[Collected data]
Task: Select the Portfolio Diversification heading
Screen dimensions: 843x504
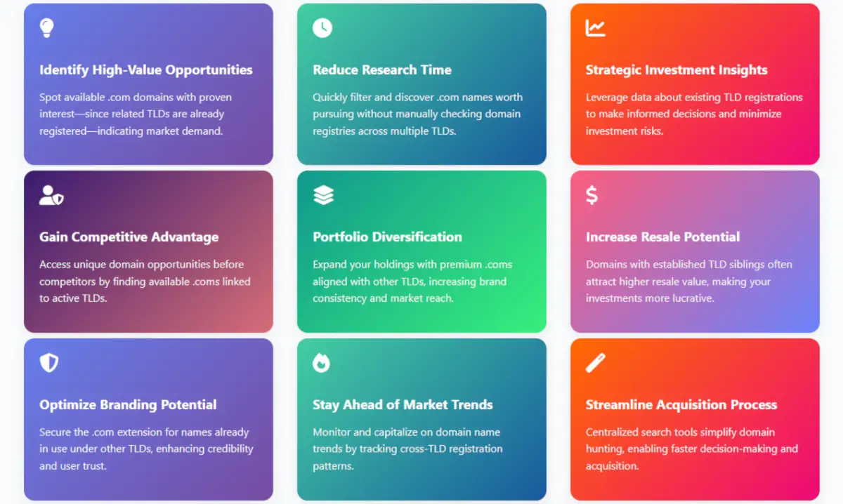Action: point(387,237)
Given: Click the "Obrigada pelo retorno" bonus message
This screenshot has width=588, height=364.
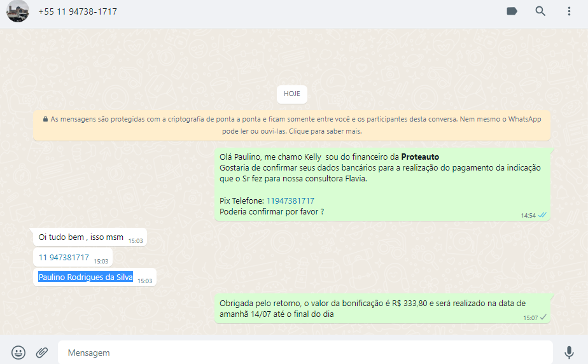Looking at the screenshot, I should (x=372, y=308).
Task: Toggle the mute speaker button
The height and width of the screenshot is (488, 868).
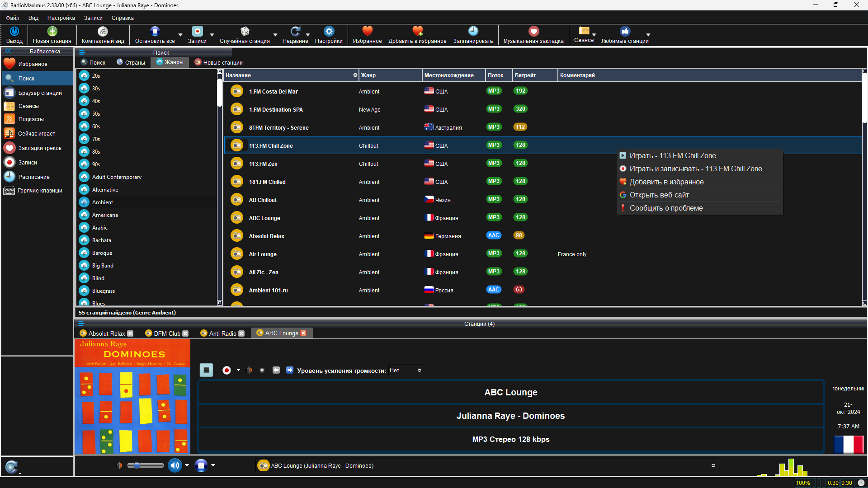Action: coord(175,465)
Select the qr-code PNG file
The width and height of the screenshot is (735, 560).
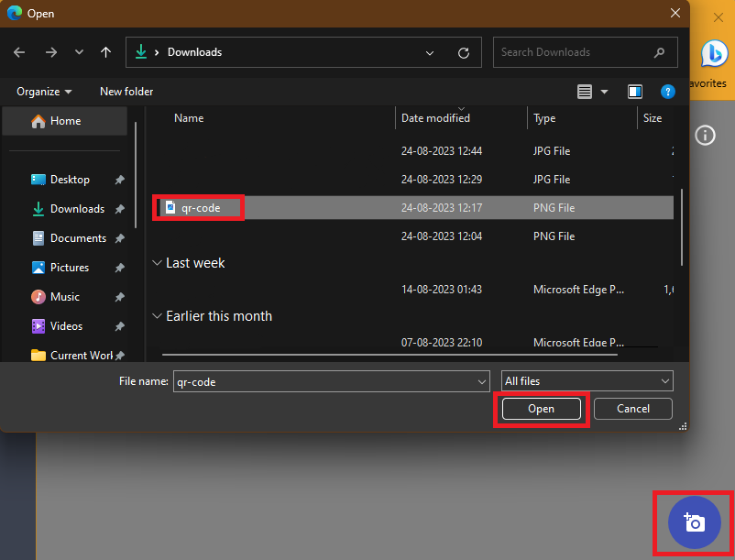click(x=200, y=208)
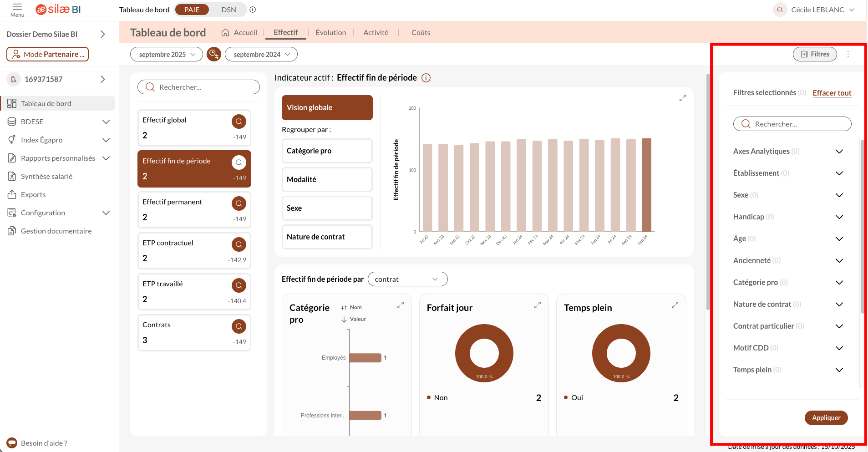Click magnifier icon on Effectif global card
The width and height of the screenshot is (868, 452).
pyautogui.click(x=239, y=122)
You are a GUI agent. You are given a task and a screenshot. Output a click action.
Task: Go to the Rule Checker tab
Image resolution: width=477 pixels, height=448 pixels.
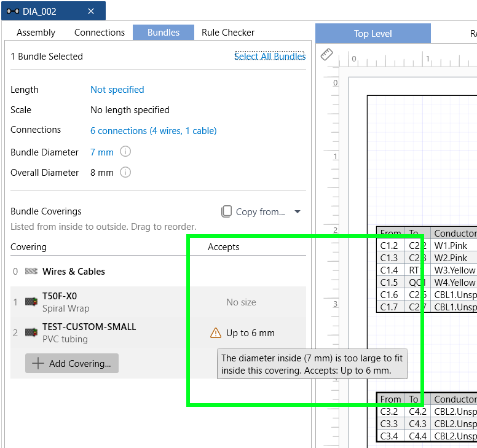click(x=228, y=33)
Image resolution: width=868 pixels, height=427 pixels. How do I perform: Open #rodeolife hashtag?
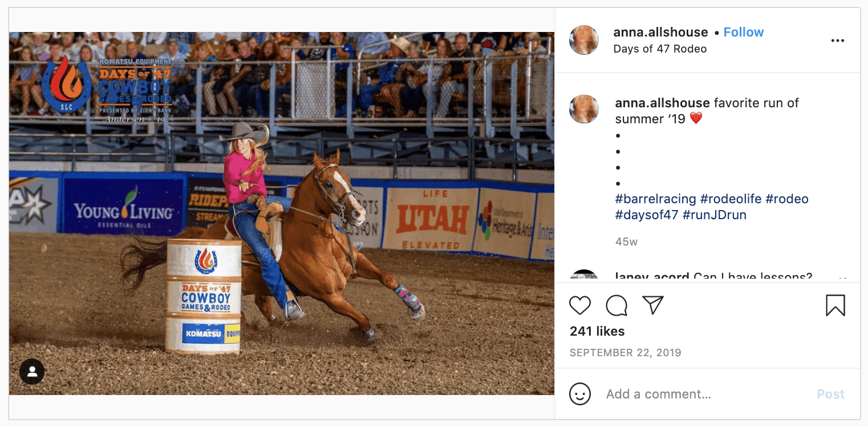point(731,199)
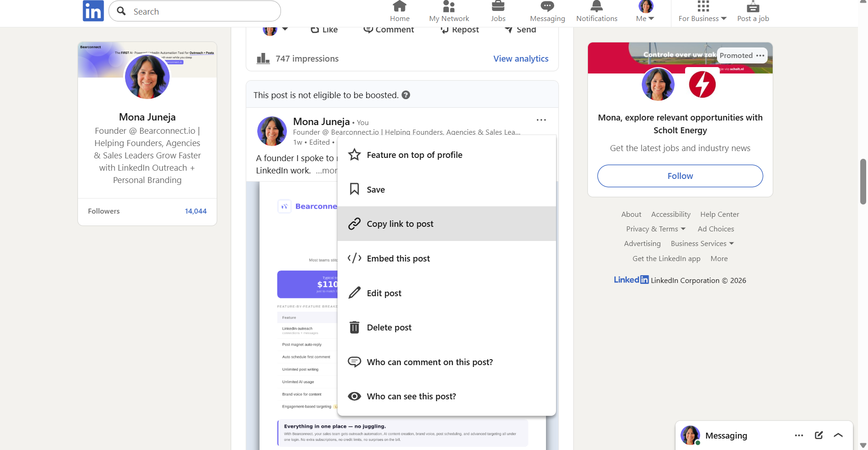This screenshot has width=868, height=450.
Task: Click the help icon beside boost eligibility
Action: (x=405, y=95)
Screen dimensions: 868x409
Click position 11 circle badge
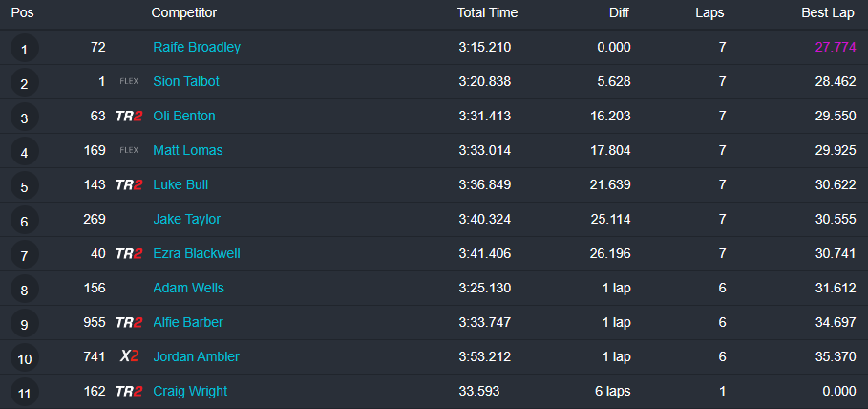click(x=24, y=392)
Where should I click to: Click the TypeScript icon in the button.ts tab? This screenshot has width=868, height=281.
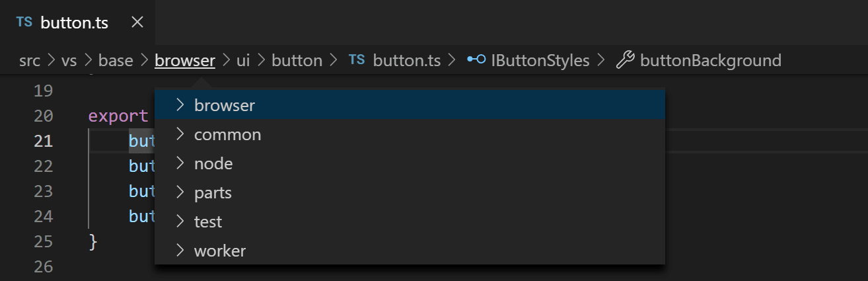(24, 22)
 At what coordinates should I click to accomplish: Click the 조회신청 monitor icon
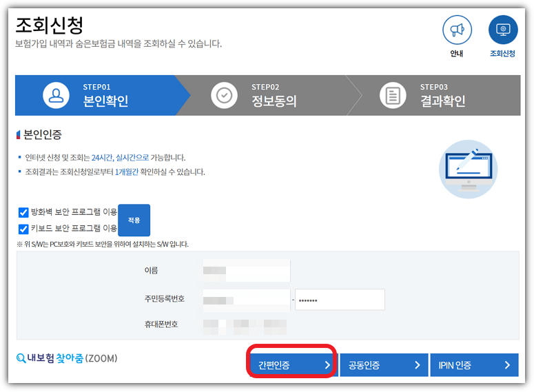point(502,30)
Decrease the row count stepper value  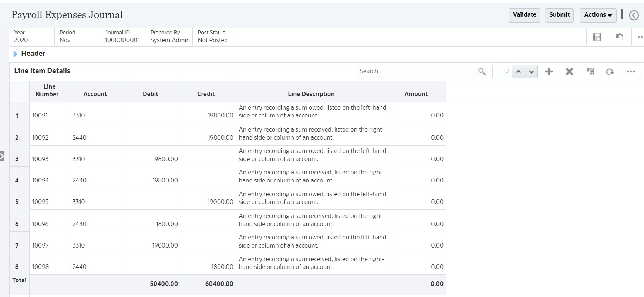(x=532, y=72)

## Problem description
Look above for the line with "Task: Toggle the mute speaker button" and the line with "Task: Go to the Rule Checker tab"; set down those two lines and all lines between them exactly, without pictures and without anything else.

## Reply
Task: Toggle the mute speaker button
The height and width of the screenshot is (488, 868).
Action: coord(175,465)
Select the qr-code PNG file
The width and height of the screenshot is (735, 560).
click(x=200, y=208)
Click magnifier icon on Effectif global card
The width and height of the screenshot is (868, 452).
pyautogui.click(x=239, y=122)
You are a GUI agent. You are given a task and a screenshot. Output a click action.
Task: Go to the Rule Checker tab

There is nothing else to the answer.